Who gets wealthy under these schemes? Not those who are cursed to find the rocks and drag them across the desert, and pile them higher and higher so that the pharaoh could have a fancy palace to die in. These poor slobs wasted their lives serving a dictator. And so it is for us today: the rock draggers and stone pilers are the taxpayers, the people looted through taxes and inflation.
Today’s Keynesians think they are being scientific and empirical, as opposed to the “ideological” and “dogmatic” believers in the free market. Yet their models estimating the “multiplier” of government spending are themselves designed on Keynesian grounds; no matter what the data fed into them, they would spit out Keynesian results.
When asked to give historical evidence of the alleged success of their approach, they point to awful economies — such as the United States between 1934 and 1936, or in our times after TARP and the Obama stimulus package — and merely claim, without possible proof, that the economies would have been even more awful without such intervention.The Keynesians can call it conjectural history if they want. It is still fantasy to believe that any economic good can come from unleashing Leviathan to steal from some to give to others. In history, theory, and practice, Keynesian economics is a failure.
I’ve tried every method I know to get Paul Krugman to accept my debate challenge. He has declined thus far, for his own good reasons I’m sure. However, one brave acolyte, Karl Smith of the University of North Carolina and the famous blog modeledbehavior.com, has dared to accept the challenge.
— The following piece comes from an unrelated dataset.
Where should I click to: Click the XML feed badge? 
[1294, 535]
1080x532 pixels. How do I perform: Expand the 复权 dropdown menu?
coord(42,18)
If you listen carefully, you might hear him say, as he enters the virtual Colosseum, “Lord Keynes, we who are about to die salute you.”
Lowering Expectations: My Debate with Bob Murphy
By Karl Smith
I’m debating Bob Murphy on Friday at 6 pm. This is a web debate and it’s pay-per-view ($20). Which means, of course, that both Bob and I will be in the octagon, battling to submission.
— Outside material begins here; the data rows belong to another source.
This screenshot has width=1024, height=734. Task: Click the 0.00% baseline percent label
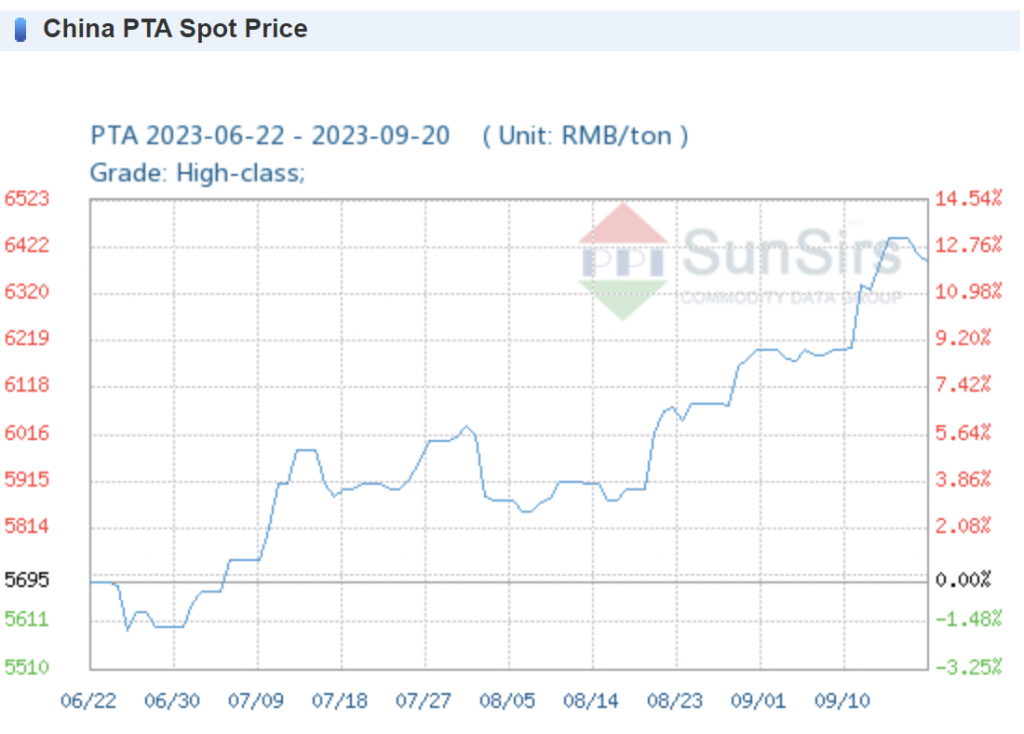[x=968, y=580]
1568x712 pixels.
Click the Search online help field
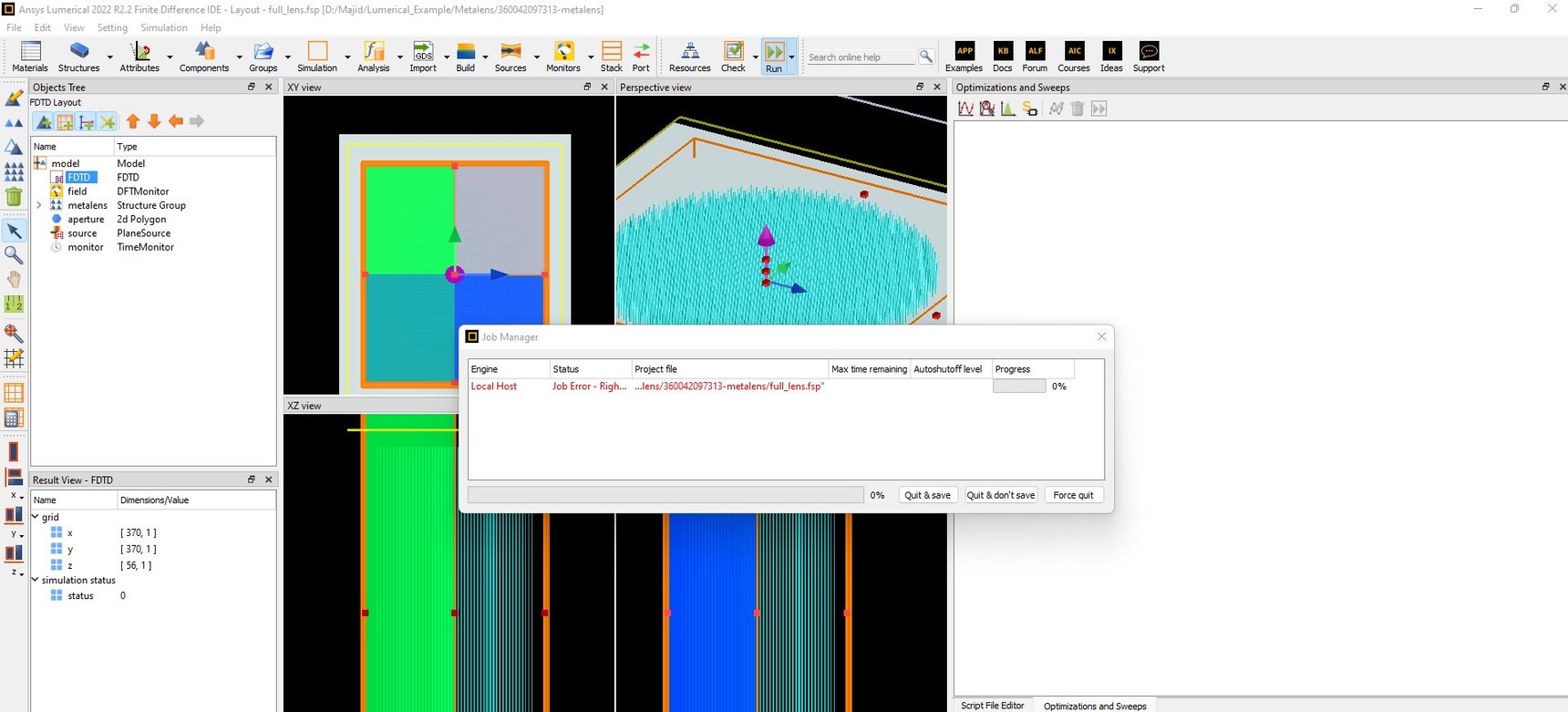click(861, 57)
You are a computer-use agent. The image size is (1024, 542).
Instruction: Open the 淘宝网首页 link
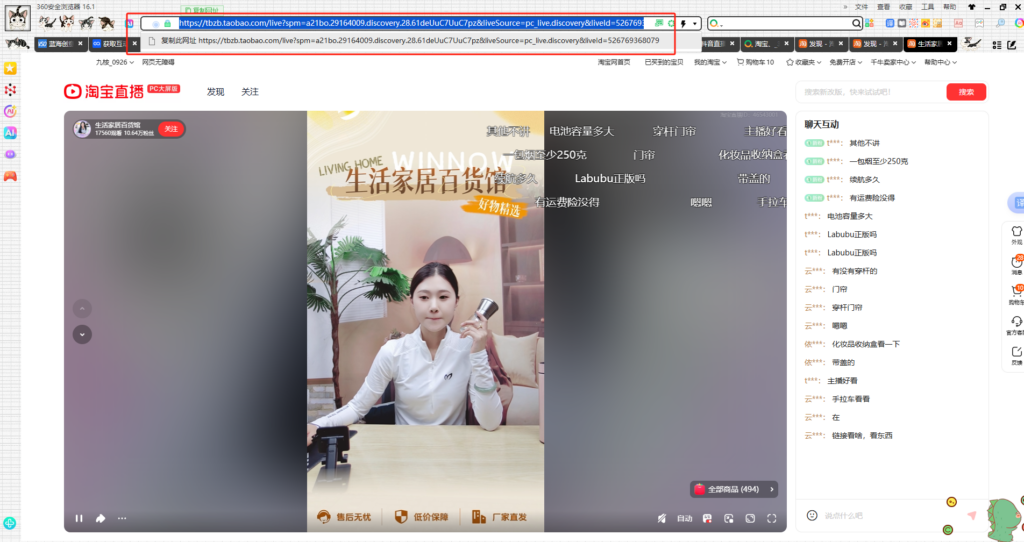(614, 62)
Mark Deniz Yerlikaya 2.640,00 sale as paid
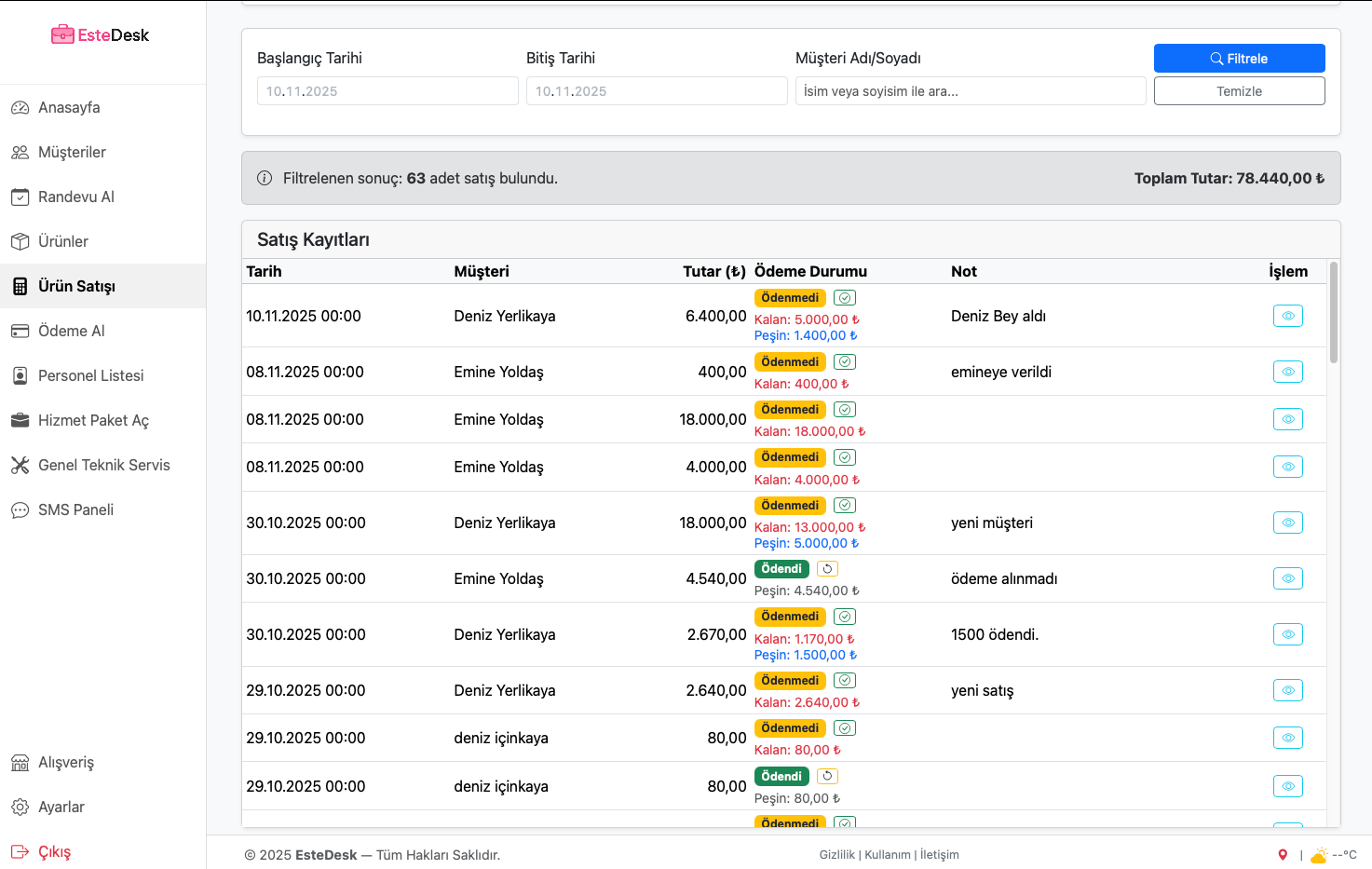Screen dimensions: 1372x869 coord(845,681)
This is the econ web cage match of DEATH.
So what’s the backstory?
Well, the Austrians at Mises.org challenged Paul Krugman to a debate. Krugman demurred. Seeing no champion to oppose them the Austrians declared victory and a pall was cast over the land.
Wickedness rose up and all that was just and right was driven into the shadows. Flowers wilted. Virgins cried. Cats couldn’t find a comfortable sleeping position. It was a time of unimaginable peril.
But just as things seemed their darkest, a new hope emerged. A hero came forth who could save what was good and decent about the world. A man who could give the people a reason to believe. I speak, of course, of myself.
Now on Friday that hero — me — will vanquish the great evil and send the demon Austrians back into the hellfire from whence they came.
What I humbly offer you, dear reader, is to be a part of this great event. To be present at the Quickening. To see light triumph over dark. To see good banish evil. To see a final resolution to the Manichean struggle that has gripped mankind since time before time.
Is this not worth but a small fee (which you could probably charge as a business expense: we are using Cisco “web-conference” software) to witness a turning point in human history.
Tales of this event shall the good man teach his son. Yearly on the anniversary they will feast this day. Then will he pull forth his credit-card receipt and say, “This charge I made on that day!”Old men forget, yet all should be forgotten, but he’ll remember with advantages what arguments we made that day.
Hayekian triangles, Keynesian crosses, and fiscal multipliers shall be in their cups freshly remembered. And economics debates shall ne’er go by from this day ‘til the ending of the world — but Bob and I will be remembered.
Will you join us dear reader? Will you be a part of this day?